This week, Microsoft announced the latest iteration of it’s Surface Pro. This device, called simply the “Surface Pro” (without a version number), seems at first glance to be very similar to the previous Surface Pro 4. And for the most part, it is – unlike previous updates, this one is more of a refresh than a brand new device. However, these smaller, incremental improvements that make up the refresh add up to an overall much better device in Microsoft’s premium Surface Pro line.
Inside, the new Surface Pros are packing the latest seventh-generation Intel Core processors, with the new Kaby Lake architecture and a battery that Microsoft claims will last up to 13.5 hours. This is no small feat, as 13.5 hours is a whole 50% higher than the Surface Pro 4. Additionally, models that use Core m3 and i5 processors will be fanless. Unfortunately, Microsoft still refuses to include a USB-C port in the new device, even though that appears to be the direction the industry is heading in. In fact, the device input/output has not been changed at all, with the new models having the same Surface connector, USB port, and mini DisplayPort as on the Surface Pro 4.

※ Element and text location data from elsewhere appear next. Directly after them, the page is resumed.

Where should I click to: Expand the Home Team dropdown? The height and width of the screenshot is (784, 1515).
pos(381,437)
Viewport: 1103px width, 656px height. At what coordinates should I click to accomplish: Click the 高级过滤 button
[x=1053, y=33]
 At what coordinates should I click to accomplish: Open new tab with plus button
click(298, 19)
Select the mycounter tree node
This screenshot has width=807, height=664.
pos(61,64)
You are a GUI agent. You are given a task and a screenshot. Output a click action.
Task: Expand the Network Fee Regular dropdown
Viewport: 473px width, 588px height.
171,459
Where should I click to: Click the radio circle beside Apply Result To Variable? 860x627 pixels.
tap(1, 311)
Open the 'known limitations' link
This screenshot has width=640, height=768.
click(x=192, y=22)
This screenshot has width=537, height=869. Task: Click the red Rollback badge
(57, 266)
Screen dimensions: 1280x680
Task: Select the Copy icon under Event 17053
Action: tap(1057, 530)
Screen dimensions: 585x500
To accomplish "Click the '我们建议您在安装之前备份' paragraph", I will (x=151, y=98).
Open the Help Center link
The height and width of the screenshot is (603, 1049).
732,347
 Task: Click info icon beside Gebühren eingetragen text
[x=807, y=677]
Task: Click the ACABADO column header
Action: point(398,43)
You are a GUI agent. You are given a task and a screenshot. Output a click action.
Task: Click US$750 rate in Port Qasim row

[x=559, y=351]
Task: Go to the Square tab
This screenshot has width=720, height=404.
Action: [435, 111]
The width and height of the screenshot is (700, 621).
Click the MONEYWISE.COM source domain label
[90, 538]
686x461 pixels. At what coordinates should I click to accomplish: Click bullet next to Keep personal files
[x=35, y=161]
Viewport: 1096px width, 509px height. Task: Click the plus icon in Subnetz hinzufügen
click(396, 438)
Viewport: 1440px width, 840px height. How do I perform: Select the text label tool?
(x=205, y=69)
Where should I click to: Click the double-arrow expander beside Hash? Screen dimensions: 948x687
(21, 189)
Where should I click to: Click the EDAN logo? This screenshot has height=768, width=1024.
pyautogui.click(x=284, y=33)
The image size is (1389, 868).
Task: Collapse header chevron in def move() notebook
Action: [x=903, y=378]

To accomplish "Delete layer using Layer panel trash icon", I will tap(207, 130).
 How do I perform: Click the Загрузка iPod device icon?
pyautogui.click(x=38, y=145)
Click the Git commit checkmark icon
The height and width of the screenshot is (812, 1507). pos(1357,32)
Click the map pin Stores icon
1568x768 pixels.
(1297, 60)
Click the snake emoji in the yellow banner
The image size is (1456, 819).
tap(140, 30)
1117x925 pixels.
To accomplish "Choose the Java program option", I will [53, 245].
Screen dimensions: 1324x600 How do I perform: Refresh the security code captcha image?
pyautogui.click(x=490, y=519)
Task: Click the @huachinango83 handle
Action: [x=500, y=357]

The last significant change inside the new Surface Pro is that certain models will have built-in LTE connectivity for web browsing on the go. The LTE machines will support both micro SIM and eSIM cards, but the exact price of the new models and their release date have not been revealed.
Along with the internal changes, Microsoft is also adding a few features that make the new Surface Pro similar to its high-end all-in-one aimed at creatives, the Surface Studio. The new Pros can tilt up to 165 degrees, letting them lay almost completely flat on a table. Another feature that the Pro is adopting from the Studio is support for the Surface Dial, the handheld dial that can be placed on the screen and used to interact with any app that supports it.
The way the Surface Pro works with the Surface Pen has been tweaked as well. The newest model of the Pen, which will now be sold separately for $99, lets software detect the angle of the pen and use it for features like shading or stroke width. Smaller changes have also been made, like the activation force needed being lowered, the small clip being removed from the side of the new Pens, and optimizations to make drawing feel more fluid.
Even though this newest iteration of the Surface Pro is not revolutionary, the wide range of small changes and refinements make the device more powerful and more fun to use than ever before. Right now, they are available to preorder for $799 and will start shipping on June 15th.